Type System¶

PTO uses a compact visible type system, but legality does not stop at raw type names. Type classes tell you what kind of architectural object you are dealing with. Other legality dimensions such as layout, location, valid region, and target profile determine whether a use is actually allowed.

Element Types¶

PTO supports a rich set of element types across floating-point, integer, and specialized categories.

Floating-Point Types¶

Type	SSA Name	Bits	Description	A2/A3	A5
IEEE FP16	`f16` / `half`	16	IEEE 754 half-precision	Yes	Yes
BF16	`bf16` / `bfloat16_t`	16	Brain float 16 (8-bit exponent)	Yes	Yes
IEEE FP32	`f32`	32	IEEE 754 single-precision	Yes	Yes
FP8 E4M3	`f8e4m3` / `float8_e4m3_t`	8	4-bit exponent, 3-bit mantissa	No	Yes
FP8 E5M2	`f8e5m2` / `float8_e5m2_t`	8	5-bit exponent, 2-bit mantissa	No	Yes
HI Float8	`hifloat8_t`	8	High-precision float8	No	Yes
Float4 E1M2x2	`float4_e1m2x2_t`	4	4-bit float4, packed 2x2	No	Yes
Float4 E2M1x2	`float4_e2m1x2_t`	4	4-bit float4, packed 2x2	No	Yes

Integer Types¶

Type	SSA Name	Bits	Signedness	A2/A3	A5
int8	`i8`	8	Signed	Yes	Yes
uint8	`u8`	8	Unsigned	Yes	Yes
int16	`i16`	16	Signed	Yes	Yes
uint16	`u16`	16	Unsigned	Yes	Yes
int32	`i32`	32	Signed	Yes	Yes
uint32	`u32`	32	Unsigned	Yes	Yes
int64	`i64`	64	Signed	Yes	Yes
uint64	`u64`	64	Unsigned	Yes	Yes

Vector Width¶

The vector register width N (the number of lanes) is determined by the element type and the target profile:

Element Type	Vector Width N	Bytes/Register	Notes
f32	64	256 B	64 × 32-bit
f16, bf16	128	256 B	128 × 16-bit
i16, u16	128	256 B	128 × 16-bit
i8, u8	256	256 B	256 × 8-bit
f8e4m3, f8e5m2	256	256 B	256 × 8-bit

Vector width is portable across all profiles: CPU simulation, A2/A3, and A5 all present the same N value for each element type.
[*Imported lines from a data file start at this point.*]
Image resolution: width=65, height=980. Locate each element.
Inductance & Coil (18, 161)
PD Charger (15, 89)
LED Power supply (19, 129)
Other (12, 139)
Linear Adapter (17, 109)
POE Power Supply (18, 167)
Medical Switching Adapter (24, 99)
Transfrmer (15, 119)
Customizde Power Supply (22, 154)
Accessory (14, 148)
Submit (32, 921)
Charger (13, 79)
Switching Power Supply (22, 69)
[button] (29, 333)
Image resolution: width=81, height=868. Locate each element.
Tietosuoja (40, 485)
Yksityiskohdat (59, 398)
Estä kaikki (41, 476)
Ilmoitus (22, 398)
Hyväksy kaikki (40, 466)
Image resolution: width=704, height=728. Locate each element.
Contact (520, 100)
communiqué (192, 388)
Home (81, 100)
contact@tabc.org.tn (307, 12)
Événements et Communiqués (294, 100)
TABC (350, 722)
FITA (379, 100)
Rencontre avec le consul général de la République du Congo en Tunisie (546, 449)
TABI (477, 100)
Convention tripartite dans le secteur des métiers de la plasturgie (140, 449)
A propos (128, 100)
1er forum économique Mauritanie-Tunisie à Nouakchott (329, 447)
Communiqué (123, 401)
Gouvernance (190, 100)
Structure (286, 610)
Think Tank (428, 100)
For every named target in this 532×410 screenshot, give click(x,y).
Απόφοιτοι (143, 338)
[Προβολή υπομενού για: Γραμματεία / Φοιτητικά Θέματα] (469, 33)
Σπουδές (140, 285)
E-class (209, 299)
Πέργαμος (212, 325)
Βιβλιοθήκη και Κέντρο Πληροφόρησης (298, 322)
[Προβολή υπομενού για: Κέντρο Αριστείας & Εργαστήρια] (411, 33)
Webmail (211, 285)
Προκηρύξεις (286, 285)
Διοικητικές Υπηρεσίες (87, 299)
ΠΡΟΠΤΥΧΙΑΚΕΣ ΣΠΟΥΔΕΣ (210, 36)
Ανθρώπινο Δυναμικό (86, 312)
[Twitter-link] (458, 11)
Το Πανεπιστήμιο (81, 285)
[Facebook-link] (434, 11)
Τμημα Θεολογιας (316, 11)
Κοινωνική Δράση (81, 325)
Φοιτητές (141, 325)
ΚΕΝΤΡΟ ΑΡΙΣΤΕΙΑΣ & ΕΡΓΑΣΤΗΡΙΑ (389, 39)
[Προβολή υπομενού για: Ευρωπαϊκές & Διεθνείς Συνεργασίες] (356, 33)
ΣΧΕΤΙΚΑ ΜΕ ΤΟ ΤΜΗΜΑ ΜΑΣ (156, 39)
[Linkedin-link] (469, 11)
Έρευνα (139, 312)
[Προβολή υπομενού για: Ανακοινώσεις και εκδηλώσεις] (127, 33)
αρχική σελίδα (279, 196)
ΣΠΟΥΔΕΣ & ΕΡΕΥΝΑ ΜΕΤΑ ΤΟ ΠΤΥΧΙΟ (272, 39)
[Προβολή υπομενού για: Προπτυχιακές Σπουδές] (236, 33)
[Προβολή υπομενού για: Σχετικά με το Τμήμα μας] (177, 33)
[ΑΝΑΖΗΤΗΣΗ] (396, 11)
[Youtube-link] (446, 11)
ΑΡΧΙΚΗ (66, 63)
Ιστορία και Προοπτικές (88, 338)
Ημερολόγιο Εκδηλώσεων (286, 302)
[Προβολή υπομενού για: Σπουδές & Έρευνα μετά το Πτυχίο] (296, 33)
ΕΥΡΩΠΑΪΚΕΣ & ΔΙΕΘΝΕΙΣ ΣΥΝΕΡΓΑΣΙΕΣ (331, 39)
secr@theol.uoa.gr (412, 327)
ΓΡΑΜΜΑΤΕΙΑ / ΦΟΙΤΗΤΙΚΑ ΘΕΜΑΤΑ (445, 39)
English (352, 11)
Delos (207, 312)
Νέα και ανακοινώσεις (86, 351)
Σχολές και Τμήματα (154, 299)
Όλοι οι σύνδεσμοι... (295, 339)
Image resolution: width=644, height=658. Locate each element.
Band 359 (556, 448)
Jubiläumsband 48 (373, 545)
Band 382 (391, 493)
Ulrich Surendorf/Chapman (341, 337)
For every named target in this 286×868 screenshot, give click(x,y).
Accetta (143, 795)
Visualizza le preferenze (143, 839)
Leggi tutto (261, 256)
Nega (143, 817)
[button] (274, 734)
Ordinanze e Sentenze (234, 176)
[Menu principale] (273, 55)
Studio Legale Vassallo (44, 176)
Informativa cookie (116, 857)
The difference is that A5 executes vector operations natively on hardware, while CPU/A2/A3 emulate them.

Vector Register Types¶

Vector register SSA type: !pto.vreg<NxDTYPE>

!pto.vreg<64xf32>   -- 64 lanes of f32
!pto.vreg<128xf16>  -- 128 lanes of f16
!pto.vreg<256xi8>   -- 256 lanes of i8

Tile Buffer Types¶

Tile buffer SSA type (see Tiles And Valid Regions for full parameter list):

!pto.tile<loc=vec, f32, 16, 16, RowMajor, NoneBox, None, Zero>
!pto.tile_buf<loc=mat, bf16, 16, 16, RowMajor, NoneBox, None, Null>
!pto.tile_buf<loc=left, int8, 16, 16, RowMajor, RowMajor, NZ, Null>

NaN and Inf Behavior¶

For floating-point types, PTO follows IEEE 754 semantics with the following hardware-specific variation points:

Behavior	Rule
Quiet NaN propagation	Quiet NaN in → quiet NaN out (preserves signaling bit)
Signaling NaN	Signaling NaN may be quieted by hardware before use
Inf arithmetic	Inf is produced and propagated as IEEE 754 requires
Denormalized numbers	Hardware may flush denormals to zero (FTZ behavior)
Rounding	Controlled by `rnd` attribute: `rne` (default), `rz`, `rp`, `rm`

The FTZ (flush-to-zero) behavior for denormals is hardware-specific:

A2/A3: Denormals are flushed to zero by default. Hardware does not generate subnormal results during arithmetic; operands that are denormal are treated as zero.
A5: Denormals are flushed to zero by default. The sethf32mode/settf32mode instructions can modify this behavior on A5-class targets.
CPU simulator: Denormals may be preserved or flushed depending on the host CPU's SSE/AVX floating-point configuration; behavior is not guaranteed to match the hardware targets.

Type Conversion Rules¶

Between Floating-Point Types¶

Source	Dest	Behavior
f16 → bf16	Conversion	Reinterpret f16 bits as bf16 (no numerical conversion)
bf16 → f16	Conversion	Reinterpret bf16 bits as f16 (no numerical conversion)
f16/bf16 → f32	Promotion	Extend to f32; exact representable values are preserved
f32 → f16/bf16	Narrowing	Round according to `rnd` attribute; NaN/Inf handled per IEEE 754
f8 → f16/f32	Promotion	Extend; exact representable values are preserved
f16/f32 → f8	Narrowing	Round according to `rnd` attribute; may overflow to Inf

Between Integer Types¶

Source	Dest	Behavior
Widening (e.g., i8 → i16)	Zero/_sign extend	Zero-extend for unsigned; sign-extend for signed
Narrowing (e.g., i16 → i8)	Truncation	Truncate high bits; may lose significant bits
i32 → f32	Conversion	Exact for values in [-2^24, 2^24]; may lose precision outside
f32 → i32	Conversion	Truncates toward zero; on overflow, result is undefined behavior on A2/A3 and A5 (saturates on CPU simulator)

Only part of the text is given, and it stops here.